All night the howling north wind had the full fetch of the Susquehanna from Havre de Grace to Aberdeen, but finally settled to about 20 kts. just before sunrise. The rock studded point in our lee was not designed for peace of mind. After getting the second anchor aboard and stowed, we sailed out the anchor with a single reef and working jib. The wind that had started to ease before sunrise continued to weaken during the day.
At noon, we passed Plum Point at Still Pond. It was obvious we weren’t going to make Middle River with the dying wind, and I needed to get somewhere accessible so my daughter could come aboard for a daysail over the weekend. The only option was to sail back across the bay and make another stop at Fairlee Creek. I had to jibe one more time to clear all the dredging equipment off Worton Creek. I had seen the Aberdeen patrol boats out, so knew they were working. I stayed on the starboard tack, cutting slowly to the southwest. When I knew I was getting close to the restricted area, I jibed north of Poole’s Island and headed for Fairlee Creek. I had run further south than normally needed so I would have room to counteract the flooding current and still clear the dredge barge. Suddenly I saw the patrol boat off Poole’s Island with its flashing lights on, and a puff of black exhaust as it accelerated onto a plane. Sure enough, he was headed right at me. When he pulled alongside and called on the radio, I protested. “I know I wasn’t across the line. I’ve been very particular about that.” He responded, “No, you weren’t across the line. For the sake of safety, we just wanted to let you know we’re firing live rounds. You may just want to allow a bit extra room.” Actually, I thought they always used live rounds, but enough said. I was headed the other way anyhow.
One thing that had been very noticeable in the bay north of the Sassafras was a massive amount of floating grass. The current would stream grass in long lines that might run from a hundred yards to a mile. I’d no sooner find a spot to run through one line of grass than I’d be right on top of the next string. Then it would form mats or patches of floating grass the size of an average bedroom. Not wanting to get it wrapped around the rudder or centerboard, I tried to avoid it as much as possible, but avoiding it all was impossible. When I started to raise the centerboard for entrance into Fairlee Creek, the board wouldn’t go up. I could get in with board down, but the anticipation of having to dive to pull grass out of the centerboard pennant wasn’t appealing. Besides the days getting very short, the nights were quite cool, and I knew the water would be cold for swimming.
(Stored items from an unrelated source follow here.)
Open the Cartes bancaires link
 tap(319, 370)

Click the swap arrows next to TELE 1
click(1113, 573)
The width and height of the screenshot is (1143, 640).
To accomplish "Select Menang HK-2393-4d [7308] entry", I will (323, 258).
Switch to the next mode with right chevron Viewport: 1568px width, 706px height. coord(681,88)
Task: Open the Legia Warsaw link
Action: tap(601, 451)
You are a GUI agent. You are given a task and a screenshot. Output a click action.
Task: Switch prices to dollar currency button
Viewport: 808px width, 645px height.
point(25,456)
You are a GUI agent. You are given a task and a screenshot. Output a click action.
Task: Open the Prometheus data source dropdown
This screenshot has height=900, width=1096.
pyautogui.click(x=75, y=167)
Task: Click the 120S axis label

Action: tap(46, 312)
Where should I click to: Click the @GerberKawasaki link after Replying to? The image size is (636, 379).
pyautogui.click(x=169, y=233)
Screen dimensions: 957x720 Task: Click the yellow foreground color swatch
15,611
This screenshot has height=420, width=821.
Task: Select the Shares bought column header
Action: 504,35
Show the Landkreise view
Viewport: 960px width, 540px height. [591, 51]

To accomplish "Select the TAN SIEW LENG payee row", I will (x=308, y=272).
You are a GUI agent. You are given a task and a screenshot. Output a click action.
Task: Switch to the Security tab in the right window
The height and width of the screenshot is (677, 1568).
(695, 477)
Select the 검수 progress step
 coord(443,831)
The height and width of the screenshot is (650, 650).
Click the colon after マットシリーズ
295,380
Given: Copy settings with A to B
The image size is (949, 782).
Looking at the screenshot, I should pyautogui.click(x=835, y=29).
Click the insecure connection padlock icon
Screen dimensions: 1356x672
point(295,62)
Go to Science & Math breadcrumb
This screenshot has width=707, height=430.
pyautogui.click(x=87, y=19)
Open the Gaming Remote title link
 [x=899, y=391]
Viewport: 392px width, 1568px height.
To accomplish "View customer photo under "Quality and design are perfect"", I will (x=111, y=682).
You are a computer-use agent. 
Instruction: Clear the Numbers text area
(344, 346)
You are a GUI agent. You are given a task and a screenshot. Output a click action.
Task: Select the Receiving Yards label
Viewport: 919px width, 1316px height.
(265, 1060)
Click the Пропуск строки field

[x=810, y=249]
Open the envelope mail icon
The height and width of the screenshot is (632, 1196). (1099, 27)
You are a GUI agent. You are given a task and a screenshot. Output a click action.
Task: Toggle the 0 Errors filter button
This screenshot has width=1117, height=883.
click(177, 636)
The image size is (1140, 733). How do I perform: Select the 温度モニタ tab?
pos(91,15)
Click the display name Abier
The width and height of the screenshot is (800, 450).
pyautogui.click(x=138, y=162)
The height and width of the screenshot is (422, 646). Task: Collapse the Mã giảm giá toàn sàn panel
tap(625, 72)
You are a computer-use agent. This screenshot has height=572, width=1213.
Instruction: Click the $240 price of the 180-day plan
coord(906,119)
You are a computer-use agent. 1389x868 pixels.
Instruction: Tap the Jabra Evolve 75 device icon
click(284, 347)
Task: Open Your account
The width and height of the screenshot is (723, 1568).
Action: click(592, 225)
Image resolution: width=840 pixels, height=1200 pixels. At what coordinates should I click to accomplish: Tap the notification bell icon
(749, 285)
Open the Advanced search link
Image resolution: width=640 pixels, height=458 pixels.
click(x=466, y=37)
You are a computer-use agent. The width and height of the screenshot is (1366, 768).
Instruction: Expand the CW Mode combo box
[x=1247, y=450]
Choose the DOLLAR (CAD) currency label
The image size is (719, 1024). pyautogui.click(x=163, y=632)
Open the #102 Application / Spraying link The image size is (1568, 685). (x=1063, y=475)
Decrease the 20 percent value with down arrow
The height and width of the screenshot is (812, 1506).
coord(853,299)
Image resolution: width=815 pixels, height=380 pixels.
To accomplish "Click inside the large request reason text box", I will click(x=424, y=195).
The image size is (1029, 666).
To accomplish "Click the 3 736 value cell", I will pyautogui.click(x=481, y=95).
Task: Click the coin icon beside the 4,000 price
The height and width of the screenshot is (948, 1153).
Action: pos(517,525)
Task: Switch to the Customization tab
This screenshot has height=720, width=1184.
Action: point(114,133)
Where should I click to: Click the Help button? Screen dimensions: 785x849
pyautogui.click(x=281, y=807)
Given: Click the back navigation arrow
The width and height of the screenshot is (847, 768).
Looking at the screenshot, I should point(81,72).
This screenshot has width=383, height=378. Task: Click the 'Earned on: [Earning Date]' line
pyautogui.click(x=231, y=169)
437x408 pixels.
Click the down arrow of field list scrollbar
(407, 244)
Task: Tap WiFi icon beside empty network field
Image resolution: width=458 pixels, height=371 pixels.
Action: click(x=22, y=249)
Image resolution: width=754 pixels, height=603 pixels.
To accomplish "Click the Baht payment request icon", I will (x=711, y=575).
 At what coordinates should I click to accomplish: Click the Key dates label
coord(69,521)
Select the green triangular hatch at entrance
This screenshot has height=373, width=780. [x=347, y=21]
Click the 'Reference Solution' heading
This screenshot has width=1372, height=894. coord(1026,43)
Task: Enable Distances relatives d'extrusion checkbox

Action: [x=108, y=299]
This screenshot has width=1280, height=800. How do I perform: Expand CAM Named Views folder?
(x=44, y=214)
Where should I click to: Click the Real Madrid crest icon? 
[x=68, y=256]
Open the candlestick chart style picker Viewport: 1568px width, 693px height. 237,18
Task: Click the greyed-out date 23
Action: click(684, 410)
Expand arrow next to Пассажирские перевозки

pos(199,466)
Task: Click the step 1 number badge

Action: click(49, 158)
I repeatedly raised and lowered it until it worked loose enough to get it up most of the way. Still, when the board is normally fully raised, you can hear it bump the inside of the keel. Between the absence of that and the board pennant not reaching its prescribed point on deck, I knew it wasn’t all the way up. When I set the anchor in Fairlee Creek and backed away, a huge glob of compressed grass, probably 20-pounds or more, floated clear. It had probably been wrapped around the leading edge of the rudder.
The forecast was for a massive weather system to come in and remain for a couple days. With heavy rain and high wind, it wasn’t looking good for a daysail for my daughter and grandson. The worst of the wind was supposed to be N to NW, so I tucked in under the tree-lined bluff opposite Great Oak Marina and set two anchors. At least we had been having some nice sunsets, so I sat in the cockpit with my single-pot dinner to enjoy the view.